Models are useful tools for understanding and predicting ecological patterns and processes. Under ongoing climate and biodiversity change, they can greatly facilitate decision-making in conservation and restoration and help designing adequate management strategies for an uncertain future. Here, we review the use of spatially explicit models for decision support and to identify key gaps in current modelling in conservation and restoration. Of 650 reviewed publications, 217 publications had a clear management application and were included in our quantitative analyses. Overall, modelling studies were biased towards static models (79%), towards the species and population level (80%) and towards conservation (rather than restoration) applications (71%). Correlative niche models were the most widely used model type. Dynamic models as well as the gene-to-individual level and the community-to-ecosystem level were underrepresented, and explicit cost optimisation approaches were only used in 10% of the studies.

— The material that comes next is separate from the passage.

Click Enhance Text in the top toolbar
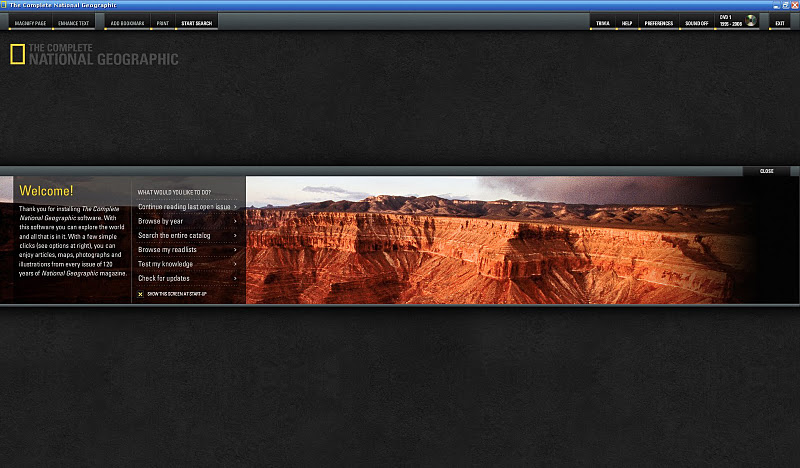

We present a new model typology for selecting models for animal conservation and restoration, characterising model types according to organisational levels, biological processes of interest and desired management applications. This typology will help to more closely link models to management goals. Additionally, future efforts need to overcome important challenges related to data integration, model integration and decision-making. We conclude with five key recommendations, suggesting that wider usage of spatially explicit models for decision support can be achieved by 1) developing a toolbox with multiple, easier-to-use methods, 2) improving calibration and validation of dynamic modelling approaches and 3) developing best-practise guidelines for applying these models. Further, more robust decision-making can be achieved by 4) combining multiple modelling approaches to assess uncertainty, and 5) placing models at the core of adaptive management. These efforts must be accompanied by long-term funding for modelling and monitoring, and improved communication between research and practise to ensure optimal conservation and restoration outcomes.